PROMPT
From the entries below, copy every line holding the word "agent".

Entries taken from a collection

+--

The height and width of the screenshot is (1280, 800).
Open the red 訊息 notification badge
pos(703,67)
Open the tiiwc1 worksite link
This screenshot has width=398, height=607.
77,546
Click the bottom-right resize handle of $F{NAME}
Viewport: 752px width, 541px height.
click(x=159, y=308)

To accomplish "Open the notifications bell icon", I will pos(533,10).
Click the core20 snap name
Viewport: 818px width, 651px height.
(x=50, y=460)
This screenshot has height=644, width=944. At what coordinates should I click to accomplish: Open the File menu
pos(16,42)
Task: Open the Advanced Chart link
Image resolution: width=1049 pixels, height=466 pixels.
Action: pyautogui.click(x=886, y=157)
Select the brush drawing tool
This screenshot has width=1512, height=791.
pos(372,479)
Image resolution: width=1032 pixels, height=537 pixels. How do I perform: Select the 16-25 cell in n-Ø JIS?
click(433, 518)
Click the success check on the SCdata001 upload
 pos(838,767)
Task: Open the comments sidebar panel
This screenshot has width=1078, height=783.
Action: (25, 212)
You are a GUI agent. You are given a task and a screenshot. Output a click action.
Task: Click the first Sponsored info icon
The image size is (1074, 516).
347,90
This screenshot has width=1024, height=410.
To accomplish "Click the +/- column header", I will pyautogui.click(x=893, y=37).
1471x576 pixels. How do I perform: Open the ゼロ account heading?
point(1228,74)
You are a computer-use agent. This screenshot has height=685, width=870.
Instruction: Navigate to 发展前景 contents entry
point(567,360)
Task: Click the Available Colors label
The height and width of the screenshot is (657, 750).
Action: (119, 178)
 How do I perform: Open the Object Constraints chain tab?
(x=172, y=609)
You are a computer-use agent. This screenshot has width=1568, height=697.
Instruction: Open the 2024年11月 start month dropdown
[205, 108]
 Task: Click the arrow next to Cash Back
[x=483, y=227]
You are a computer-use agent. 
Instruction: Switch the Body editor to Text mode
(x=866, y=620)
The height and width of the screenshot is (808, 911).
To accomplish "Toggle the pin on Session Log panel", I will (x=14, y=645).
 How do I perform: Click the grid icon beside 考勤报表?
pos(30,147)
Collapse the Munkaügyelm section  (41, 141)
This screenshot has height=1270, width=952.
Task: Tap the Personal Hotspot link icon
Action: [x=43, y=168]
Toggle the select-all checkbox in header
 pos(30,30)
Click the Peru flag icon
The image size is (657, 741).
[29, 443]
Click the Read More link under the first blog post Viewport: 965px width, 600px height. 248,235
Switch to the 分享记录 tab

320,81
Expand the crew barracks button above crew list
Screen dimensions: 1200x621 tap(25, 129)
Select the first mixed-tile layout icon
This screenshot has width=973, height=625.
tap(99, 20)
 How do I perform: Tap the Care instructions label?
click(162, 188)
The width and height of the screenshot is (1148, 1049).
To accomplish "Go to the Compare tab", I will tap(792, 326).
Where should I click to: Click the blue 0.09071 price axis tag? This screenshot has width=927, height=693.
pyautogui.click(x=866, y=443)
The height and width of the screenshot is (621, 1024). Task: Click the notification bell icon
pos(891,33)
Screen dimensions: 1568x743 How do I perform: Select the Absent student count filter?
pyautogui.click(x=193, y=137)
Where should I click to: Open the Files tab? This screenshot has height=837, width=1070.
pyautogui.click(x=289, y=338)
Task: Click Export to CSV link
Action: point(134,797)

+--

SOLUTION TO THE PROBLEM
You are a GUI agent. You are given a task and a screenshot. Output a click action.
You are a computer-use agent. This screenshot has height=685, width=870.
You are a computer-use agent. This screenshot has width=1568, height=697.
You are a computer-use agent. 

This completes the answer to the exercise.